= Alfred Wittenberg =

German violinist and pianist

Alfred Wittenberg (14 January 1880 – 18 July 1952) was a German violinist, pianist and music educator.

== Life ==
Born in Breslau, Wittenberg was born into a Jewish family. As a wunderkind, the ten-year-old performed in a concert with a violin concerto by Mendelssohn and a piano concerto by Chopin. He studied at the Berlin University of the Arts with Joseph Joachim. In 1901, he received the Felix Mendelssohn Bartholdy Prize (with a scholarship) for violin. He played in the Staatskapelle Berlin of the Staatsoper Unter den Linden in Berlin.

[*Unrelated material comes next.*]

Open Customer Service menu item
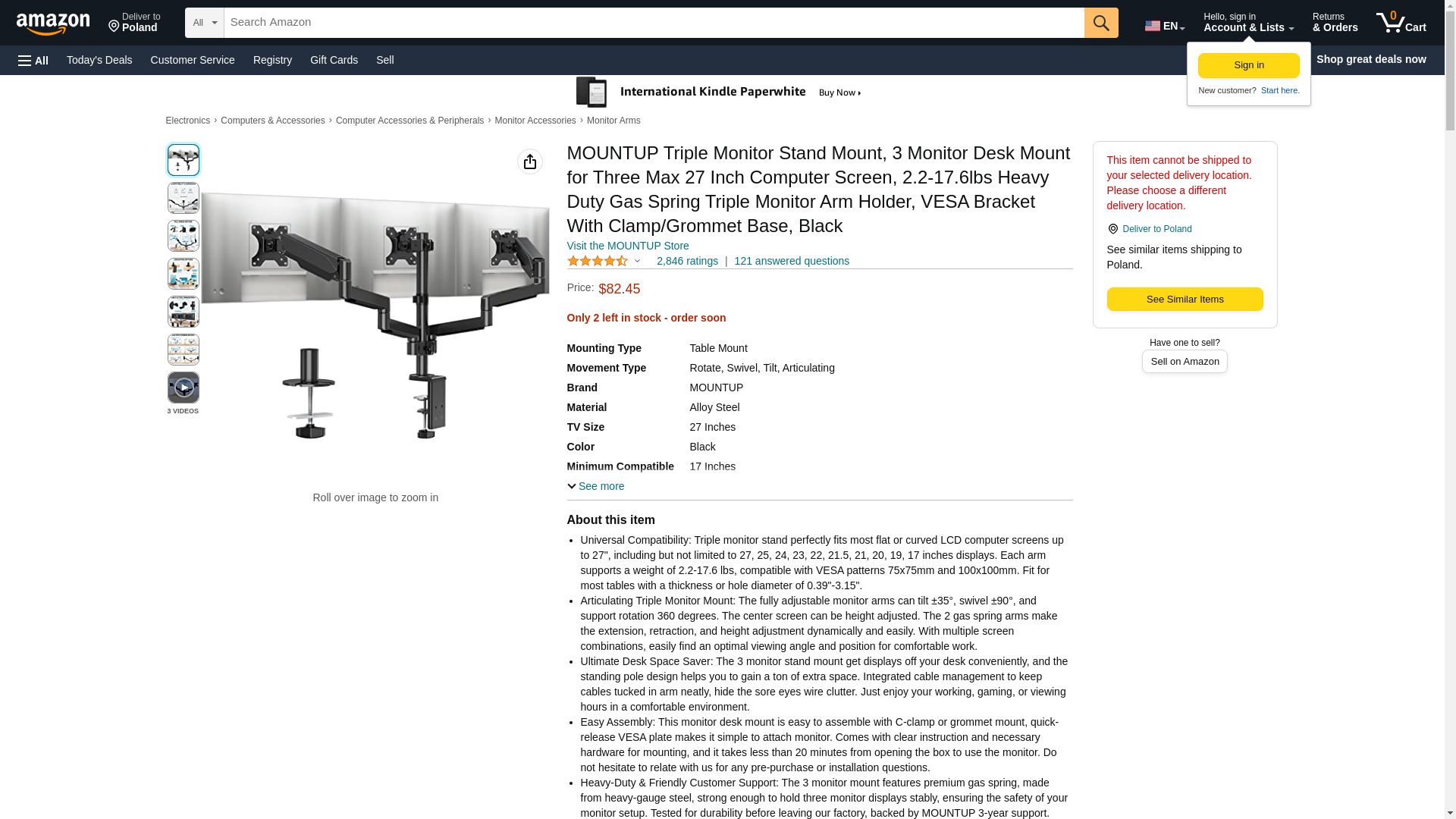Image resolution: width=1456 pixels, height=819 pixels. tap(193, 60)
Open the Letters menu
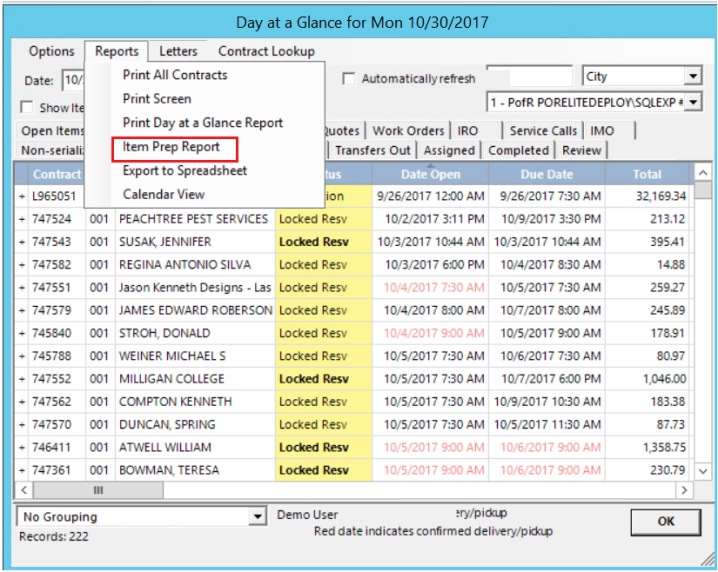718x572 pixels. click(x=178, y=51)
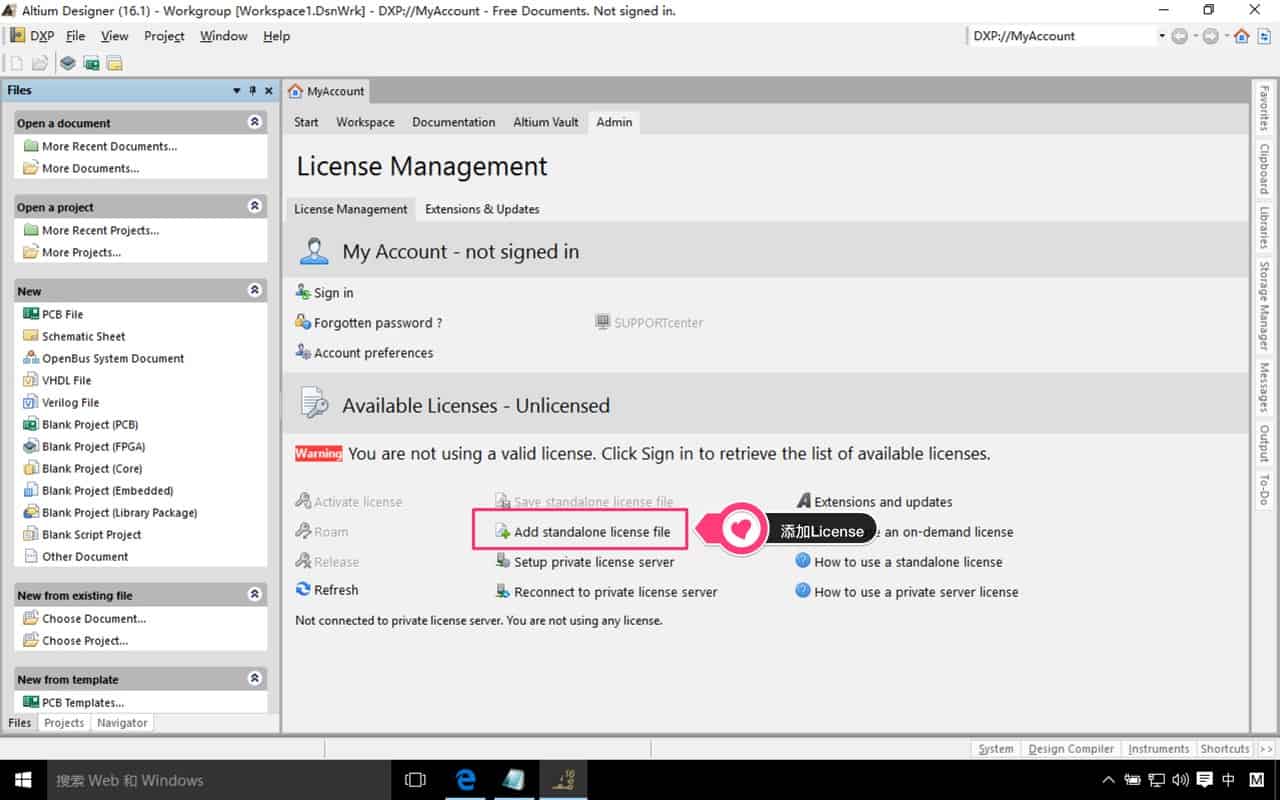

As a violinist, Wittenberg was a member of piano trios with Frederic Lamond and Joseph Malkin, with Anton Hekking and Artur Schnabel (later Clarence Adler) and with Heinrich Grünfeld and Moritz Mayer-Mahr. In 1921, John Fernström studied with him.

After the Machtergreifung by the Nazis, Wittenberg lived in Dresden, where the Jüdischer Kulturbund organised numerous musical activities. Wittenberg founded a piano trio there with Walter Goldmann and Paul Blumenfeld
.

In 1939, Wittenberg managed to emigrate to Shanghai with his wife and mother-in-law. He was given the opportunity to organise a musical evening with two Jewish musicians, through which he became famous and got pupils. In 1941, before the outbreak of the Pacific War, a student offered him a life in the USA with good job opportunities, house and car, but Wittenberg wanted to stay in Shanghai. After the occupation of Shanghai by the Japanese he had to move with his family to a very limited accommodation in the "isolation zone" for Jews. After the war he taught at the Shanghai Conservatory of Music of the Central Conservatory of Music.

Wittenberg died of a heart attack after collapsing while playing the violin in Shanghai at the age of 72.

The film director Chen Yifei portrayed the Jewish colony in Shanghai and especially Alfred Wittenberg in his documentary Escape to Shanghai (1999), in which other main characters were Wittenberg's students, the pianist Ming-Qiang Li and the Austrian violinist Heinz Grünberg.